葵咲「あの…私も・・・・ちょっと…したくなりました。」

土方「!!!???」


今度は土方が顔を真っ赤にした。




先程と同じ要領で、今度は葵咲が個室に入った。


葵咲「絶対こっち見ちゃダメだからね!?」

土方「わっ、わーってるよ!!」


少し頬を染めながら、個室のドアから顔を背けて言う土方。そんな土方の返答を聞き、葵咲は慌てたような表情を浮かべる。先程と違っている事が一点あった。それは土方が葵咲に耳栓を渡されたこと。

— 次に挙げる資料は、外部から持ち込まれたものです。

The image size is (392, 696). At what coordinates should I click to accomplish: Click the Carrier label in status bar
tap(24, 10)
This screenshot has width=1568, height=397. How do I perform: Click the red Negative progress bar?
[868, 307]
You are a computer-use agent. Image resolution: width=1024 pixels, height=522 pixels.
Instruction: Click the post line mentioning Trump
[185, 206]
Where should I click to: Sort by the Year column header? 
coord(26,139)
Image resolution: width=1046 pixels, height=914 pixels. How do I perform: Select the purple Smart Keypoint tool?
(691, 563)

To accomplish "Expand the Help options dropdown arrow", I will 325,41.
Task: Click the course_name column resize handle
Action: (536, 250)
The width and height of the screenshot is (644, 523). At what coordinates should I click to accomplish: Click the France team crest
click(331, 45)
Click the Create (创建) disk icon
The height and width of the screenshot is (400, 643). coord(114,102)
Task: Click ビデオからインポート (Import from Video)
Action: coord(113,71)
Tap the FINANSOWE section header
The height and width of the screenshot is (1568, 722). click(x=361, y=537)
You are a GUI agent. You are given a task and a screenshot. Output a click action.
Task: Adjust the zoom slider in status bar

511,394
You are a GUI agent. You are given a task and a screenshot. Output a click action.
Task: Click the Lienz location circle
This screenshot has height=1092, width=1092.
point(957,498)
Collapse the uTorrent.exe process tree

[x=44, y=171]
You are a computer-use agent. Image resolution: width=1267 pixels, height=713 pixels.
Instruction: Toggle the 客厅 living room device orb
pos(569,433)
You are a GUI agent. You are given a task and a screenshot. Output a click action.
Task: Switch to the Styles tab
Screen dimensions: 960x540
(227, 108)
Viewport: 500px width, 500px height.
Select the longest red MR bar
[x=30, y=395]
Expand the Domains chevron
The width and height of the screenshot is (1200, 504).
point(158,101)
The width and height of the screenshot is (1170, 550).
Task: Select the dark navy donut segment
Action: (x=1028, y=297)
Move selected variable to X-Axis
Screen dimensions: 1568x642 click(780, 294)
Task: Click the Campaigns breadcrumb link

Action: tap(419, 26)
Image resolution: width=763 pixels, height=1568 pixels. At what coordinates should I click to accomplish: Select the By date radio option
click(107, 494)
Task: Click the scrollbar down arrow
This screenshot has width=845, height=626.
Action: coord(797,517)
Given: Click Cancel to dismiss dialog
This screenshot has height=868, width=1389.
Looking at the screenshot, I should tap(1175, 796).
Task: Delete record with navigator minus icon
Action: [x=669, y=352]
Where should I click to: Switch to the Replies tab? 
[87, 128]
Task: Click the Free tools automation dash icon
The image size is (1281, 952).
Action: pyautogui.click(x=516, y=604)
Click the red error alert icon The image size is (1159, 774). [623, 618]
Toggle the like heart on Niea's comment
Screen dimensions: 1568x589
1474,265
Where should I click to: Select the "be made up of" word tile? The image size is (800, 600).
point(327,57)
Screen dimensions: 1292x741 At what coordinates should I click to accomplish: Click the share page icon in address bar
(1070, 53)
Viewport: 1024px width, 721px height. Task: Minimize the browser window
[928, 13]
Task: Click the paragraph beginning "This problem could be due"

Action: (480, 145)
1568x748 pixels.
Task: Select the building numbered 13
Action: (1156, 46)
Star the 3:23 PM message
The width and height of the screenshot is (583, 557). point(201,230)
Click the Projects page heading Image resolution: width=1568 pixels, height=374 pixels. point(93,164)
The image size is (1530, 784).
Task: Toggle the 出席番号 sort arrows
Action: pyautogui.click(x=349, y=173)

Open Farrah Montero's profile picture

葵咲「あっ!しっかり耳栓してよ!!男子便所(ココ)には音姫ないんだから!!」

土方「別にいいじゃねーか、音ぐらい…」

葵咲「いいわけないでしょ!!絶対聞かないでよ!?」

土方「分かったって!!」


乙女心は複雑だ。男には理解出来ない羞恥心というものがある。内心くだらないと思ってしまう土方だったが、それを言ってしまえばまた葵咲を怒らせてしまうだけだ。
二人の手錠生活はまだ始まったばかりなのにも関わらず、前途多難の兆し。土方はまたもや深いため息をついた。